■ EXERCISE AIM ■
Copy all lines containing the string "three" from the records below.

MATERIAL SUPPLIED below:

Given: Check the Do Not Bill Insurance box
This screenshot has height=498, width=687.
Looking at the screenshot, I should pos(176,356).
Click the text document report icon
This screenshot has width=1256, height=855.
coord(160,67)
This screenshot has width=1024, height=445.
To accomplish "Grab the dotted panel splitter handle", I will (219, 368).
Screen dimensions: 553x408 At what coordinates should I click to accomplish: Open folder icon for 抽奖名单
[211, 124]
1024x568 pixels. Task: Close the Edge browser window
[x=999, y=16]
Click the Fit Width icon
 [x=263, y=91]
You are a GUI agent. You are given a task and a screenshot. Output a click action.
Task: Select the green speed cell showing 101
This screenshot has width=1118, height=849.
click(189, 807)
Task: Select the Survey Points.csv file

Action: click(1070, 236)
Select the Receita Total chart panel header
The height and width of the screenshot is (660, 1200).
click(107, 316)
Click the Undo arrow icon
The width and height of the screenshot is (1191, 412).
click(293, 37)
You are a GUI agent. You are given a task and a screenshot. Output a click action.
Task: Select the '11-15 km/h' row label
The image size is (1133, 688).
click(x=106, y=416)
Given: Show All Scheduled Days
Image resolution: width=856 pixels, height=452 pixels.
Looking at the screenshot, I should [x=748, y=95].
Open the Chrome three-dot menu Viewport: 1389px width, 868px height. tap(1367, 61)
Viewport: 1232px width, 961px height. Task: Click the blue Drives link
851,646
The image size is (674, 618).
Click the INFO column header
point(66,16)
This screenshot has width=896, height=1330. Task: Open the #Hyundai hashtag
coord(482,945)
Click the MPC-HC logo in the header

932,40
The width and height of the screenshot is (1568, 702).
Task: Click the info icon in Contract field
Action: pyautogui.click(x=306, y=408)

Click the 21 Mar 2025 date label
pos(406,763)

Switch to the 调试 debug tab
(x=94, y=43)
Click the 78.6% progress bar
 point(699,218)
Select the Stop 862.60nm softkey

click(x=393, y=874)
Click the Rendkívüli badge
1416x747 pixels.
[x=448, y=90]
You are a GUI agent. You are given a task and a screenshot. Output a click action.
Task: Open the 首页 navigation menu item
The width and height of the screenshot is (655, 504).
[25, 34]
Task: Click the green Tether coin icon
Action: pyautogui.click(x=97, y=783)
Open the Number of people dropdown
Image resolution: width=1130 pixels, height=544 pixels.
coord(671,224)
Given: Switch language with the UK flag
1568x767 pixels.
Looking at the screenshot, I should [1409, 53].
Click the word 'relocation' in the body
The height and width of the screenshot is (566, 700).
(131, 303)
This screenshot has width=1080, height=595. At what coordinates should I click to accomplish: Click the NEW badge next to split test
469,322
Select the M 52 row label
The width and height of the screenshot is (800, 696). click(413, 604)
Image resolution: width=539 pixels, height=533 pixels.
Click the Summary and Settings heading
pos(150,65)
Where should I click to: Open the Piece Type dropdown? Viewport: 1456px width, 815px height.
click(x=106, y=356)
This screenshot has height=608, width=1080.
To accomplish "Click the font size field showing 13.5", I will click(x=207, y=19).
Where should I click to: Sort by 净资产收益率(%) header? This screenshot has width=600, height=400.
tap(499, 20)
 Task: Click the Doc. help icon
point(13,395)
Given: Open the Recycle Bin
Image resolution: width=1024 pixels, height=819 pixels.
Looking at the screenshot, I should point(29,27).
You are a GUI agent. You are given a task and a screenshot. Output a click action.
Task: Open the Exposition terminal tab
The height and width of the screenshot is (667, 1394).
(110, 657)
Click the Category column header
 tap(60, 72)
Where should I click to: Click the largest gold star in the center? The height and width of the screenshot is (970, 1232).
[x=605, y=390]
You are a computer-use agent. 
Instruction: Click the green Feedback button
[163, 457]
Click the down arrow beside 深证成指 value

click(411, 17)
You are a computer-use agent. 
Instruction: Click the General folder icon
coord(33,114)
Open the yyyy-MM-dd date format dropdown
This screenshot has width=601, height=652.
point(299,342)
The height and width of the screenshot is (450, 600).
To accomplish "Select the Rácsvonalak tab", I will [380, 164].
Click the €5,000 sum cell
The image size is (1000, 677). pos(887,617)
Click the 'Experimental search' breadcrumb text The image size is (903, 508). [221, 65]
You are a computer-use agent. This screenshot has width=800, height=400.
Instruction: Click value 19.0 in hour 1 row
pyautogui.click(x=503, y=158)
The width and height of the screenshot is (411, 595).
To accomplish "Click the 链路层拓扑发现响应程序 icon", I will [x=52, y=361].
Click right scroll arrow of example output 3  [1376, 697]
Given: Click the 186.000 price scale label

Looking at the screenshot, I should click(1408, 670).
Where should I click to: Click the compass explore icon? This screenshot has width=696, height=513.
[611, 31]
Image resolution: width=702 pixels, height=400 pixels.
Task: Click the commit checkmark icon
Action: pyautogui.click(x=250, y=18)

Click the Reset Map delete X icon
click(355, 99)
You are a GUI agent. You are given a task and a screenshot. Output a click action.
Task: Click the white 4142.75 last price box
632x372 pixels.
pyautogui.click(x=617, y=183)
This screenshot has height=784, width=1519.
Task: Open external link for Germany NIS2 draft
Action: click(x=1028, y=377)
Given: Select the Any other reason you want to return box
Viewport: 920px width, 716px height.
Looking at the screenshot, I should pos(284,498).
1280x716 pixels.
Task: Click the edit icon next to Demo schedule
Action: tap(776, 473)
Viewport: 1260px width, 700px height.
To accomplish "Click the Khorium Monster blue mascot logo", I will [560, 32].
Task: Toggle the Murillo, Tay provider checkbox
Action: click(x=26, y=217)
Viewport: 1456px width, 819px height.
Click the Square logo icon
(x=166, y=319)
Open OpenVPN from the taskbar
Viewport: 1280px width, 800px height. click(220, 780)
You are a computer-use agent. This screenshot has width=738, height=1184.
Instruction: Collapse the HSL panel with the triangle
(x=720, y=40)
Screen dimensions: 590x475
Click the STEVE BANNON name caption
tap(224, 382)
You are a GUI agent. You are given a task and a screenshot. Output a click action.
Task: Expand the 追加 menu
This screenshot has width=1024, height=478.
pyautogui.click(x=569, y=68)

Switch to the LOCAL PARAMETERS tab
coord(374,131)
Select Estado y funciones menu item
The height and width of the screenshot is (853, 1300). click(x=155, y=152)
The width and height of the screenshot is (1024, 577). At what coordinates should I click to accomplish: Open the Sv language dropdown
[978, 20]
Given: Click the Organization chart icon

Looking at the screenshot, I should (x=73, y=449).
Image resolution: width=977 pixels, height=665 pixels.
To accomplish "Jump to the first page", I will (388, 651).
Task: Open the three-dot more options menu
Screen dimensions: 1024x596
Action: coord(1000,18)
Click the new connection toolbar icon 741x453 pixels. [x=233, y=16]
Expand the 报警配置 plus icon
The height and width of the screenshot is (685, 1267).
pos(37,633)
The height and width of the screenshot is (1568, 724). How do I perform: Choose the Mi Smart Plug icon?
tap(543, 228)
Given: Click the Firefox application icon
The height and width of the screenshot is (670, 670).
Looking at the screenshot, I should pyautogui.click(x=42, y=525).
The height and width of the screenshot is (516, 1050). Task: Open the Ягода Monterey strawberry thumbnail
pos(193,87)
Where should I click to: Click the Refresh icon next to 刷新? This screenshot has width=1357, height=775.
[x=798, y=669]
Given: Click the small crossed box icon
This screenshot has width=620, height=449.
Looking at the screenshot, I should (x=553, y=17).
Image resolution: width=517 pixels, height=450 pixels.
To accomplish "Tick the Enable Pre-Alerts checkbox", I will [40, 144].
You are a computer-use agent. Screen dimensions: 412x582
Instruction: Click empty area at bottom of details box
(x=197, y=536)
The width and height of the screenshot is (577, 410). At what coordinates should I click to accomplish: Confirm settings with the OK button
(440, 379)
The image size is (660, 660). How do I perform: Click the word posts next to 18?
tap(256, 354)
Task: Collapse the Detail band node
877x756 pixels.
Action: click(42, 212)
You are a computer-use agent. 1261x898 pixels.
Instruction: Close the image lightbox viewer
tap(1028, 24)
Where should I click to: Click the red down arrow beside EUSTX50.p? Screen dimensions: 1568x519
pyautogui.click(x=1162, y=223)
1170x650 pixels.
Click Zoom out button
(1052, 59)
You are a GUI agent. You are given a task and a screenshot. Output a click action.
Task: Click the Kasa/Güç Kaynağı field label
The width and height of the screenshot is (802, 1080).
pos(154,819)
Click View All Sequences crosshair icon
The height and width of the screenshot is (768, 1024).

End of MATERIAL SUPPLIED.

■ YOUR RESPONSE ■
Open the Chrome three-dot menu Viewport: 1389px width, 868px height. tap(1367, 61)
Task: Open the three-dot more options menu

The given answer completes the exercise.